I first went to a political protest with my mother at the beginning of the red shirt movement in 2008. I didn’t know what the rally was about only that my mother was taking me to Bangkok, and me being a kid from the provinces, I wanted to go see Bangkok.
I was lucky that the events of May 2010 happened during the school year otherwise my mother and I might have been there in the situation.
I remember watching the news in horror as Central World burned, as soldiers aimed their guns on citizens. Everything looked terrible and scary to me.
After the event, being in a group of redshirts became a point of shame in society. I was scolded by teachers in school for the burning of Bangkok. It made me confused, I didn’t know what side to choose.

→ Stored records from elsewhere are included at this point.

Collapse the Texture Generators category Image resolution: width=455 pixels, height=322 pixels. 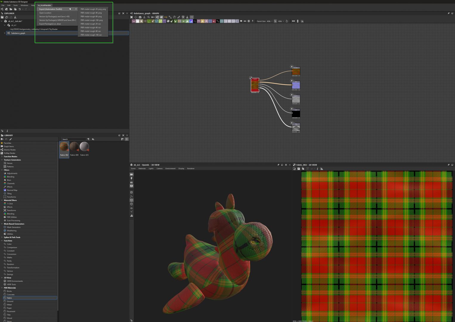(2, 160)
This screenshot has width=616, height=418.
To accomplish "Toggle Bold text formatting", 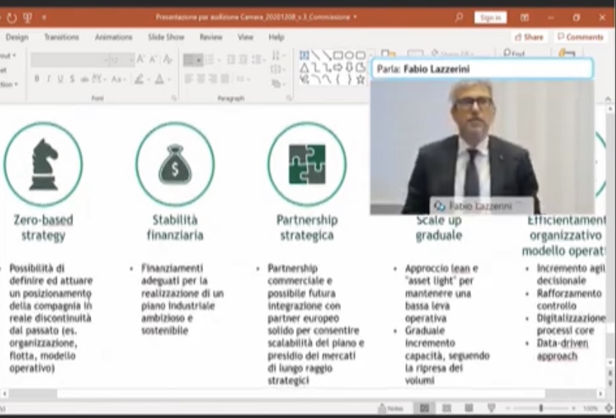I will [37, 79].
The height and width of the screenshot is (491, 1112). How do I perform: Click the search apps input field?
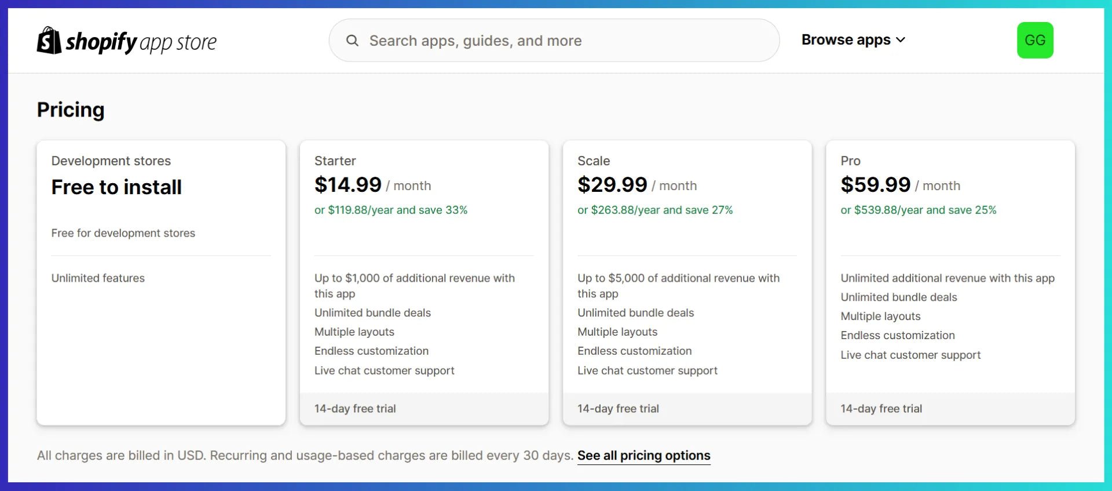pyautogui.click(x=568, y=41)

I didn’t really have the confidence to express myself politically until I passed my entrance exam into Thammasat University’s political science faculty.
I can’t begin to express the gratitude I feel towards the university for how open it is and my professor for creating an atmosphere where we can question the status quo. I remember vividly on one of my first days in class, my professor said, “You don’t have to believe me because I may be lying to you.”

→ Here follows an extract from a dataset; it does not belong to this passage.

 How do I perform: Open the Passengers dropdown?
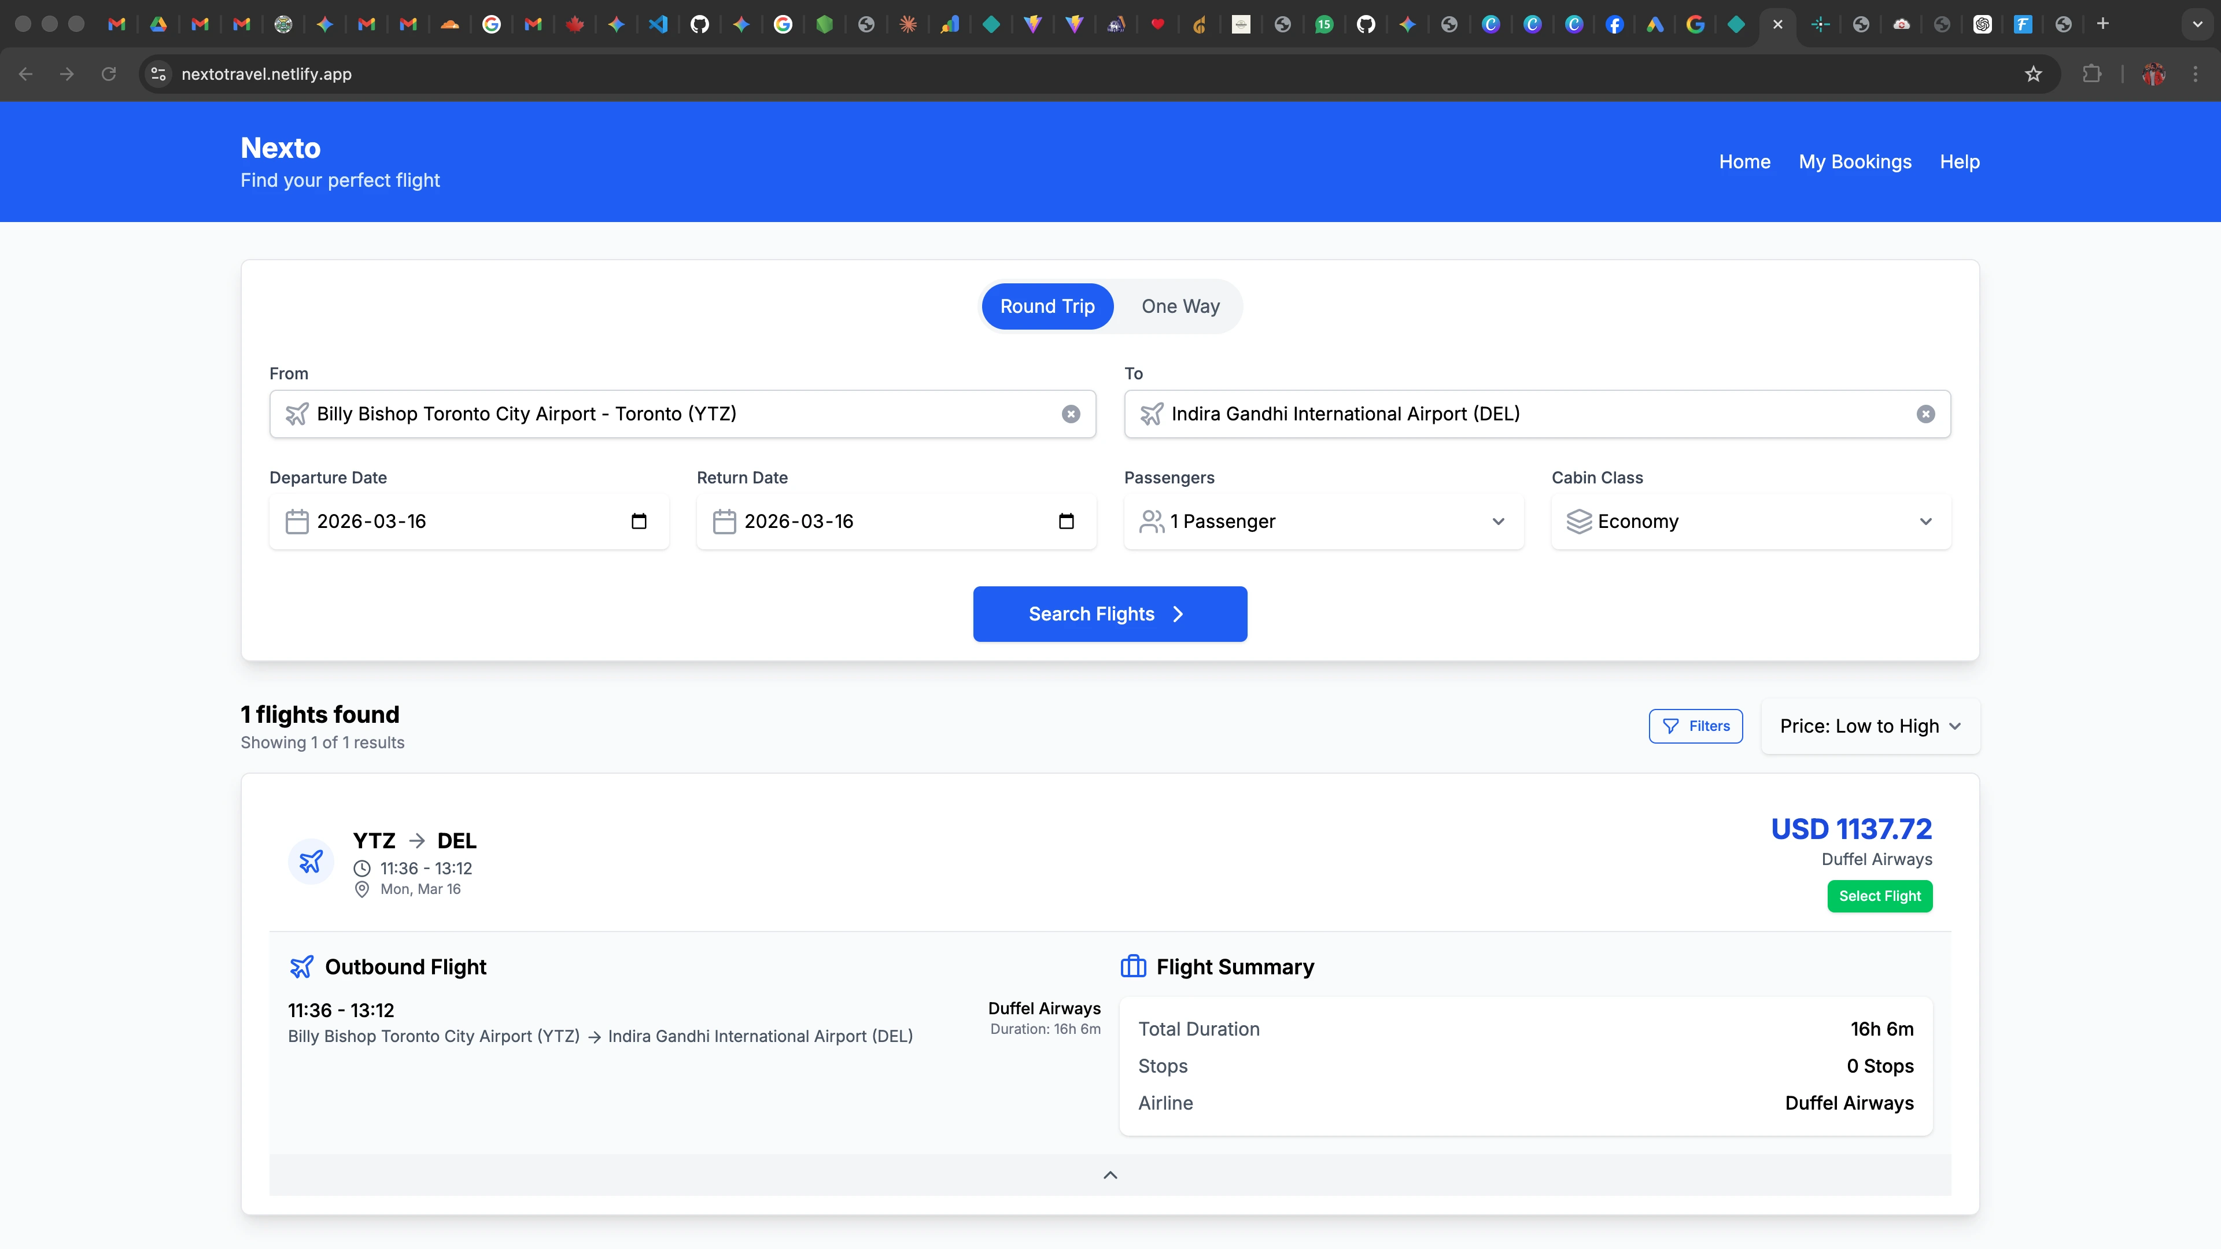coord(1323,521)
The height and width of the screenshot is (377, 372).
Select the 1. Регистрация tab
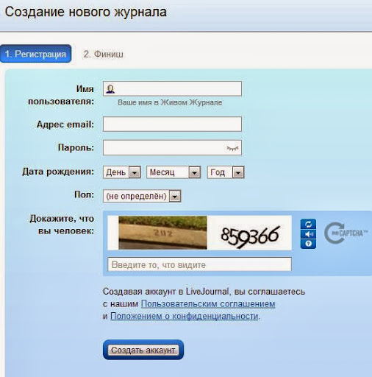tap(36, 54)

It feels strange to say because all my life I’ve been taught to believe my teachers without question but here the teachers ask you to go out and find information for yourself, to think for yourself and to contradict them when you have a different opinion.
My group of friends has also engendered this political awakening. It suffices to say that students in Thammasat’s political science program live for politics. We can talk about it anytime and anywhere, at dinner, late at night, when we’re out drinking. We don’t always agree but we respect each other’s opinions and value each other as friends.
Last week, I joined the rally at Thammasat University. It is the first political rally that I attended where I made the decision from myself self and I wasn’t accompanying others.
I have to admit that I was a little scared because I knew that undercover police and soldiers would be there taking pictures of the people attending and of the rallies.
But when I saw my friends from the faculty, the other students, I was comforted. The fear was gone, transformed into courage.
I wanted to ask the police, why do I have to be afraid merely because I want to express my political opinion, or for wanting something better.
I am a normal person and expressing oneself shouldn’t be a crime. If you were lucky enough to be there with my friends and me, you will know that it was a welcoming atmosphere, a friendly one, we were all together to show the government that we wanted change, that we would accept a dictatorship no longer.
There were those that say we shouldn’t rally because of the coronavirus but even that was thought of by the organizers who asked the municipality to check for at-risk people and hand out masks.
What the government doesn’t want you to know, and what the government is trying to stop is that this protest was organized by students who are frustrated by the constant cheating the government employs whether its state power, judicial power or other organizations to silence us and to get what they want.
They think that we do not know better, but this only makes us angrier.
I hope that this small gathering of students is the start of a movement that questions who we are as a society and whether the society we’re building is one we’re proud to hand off to our children. Its time we create a quality society, a fair society so that our children will no longer have to rally like we are now.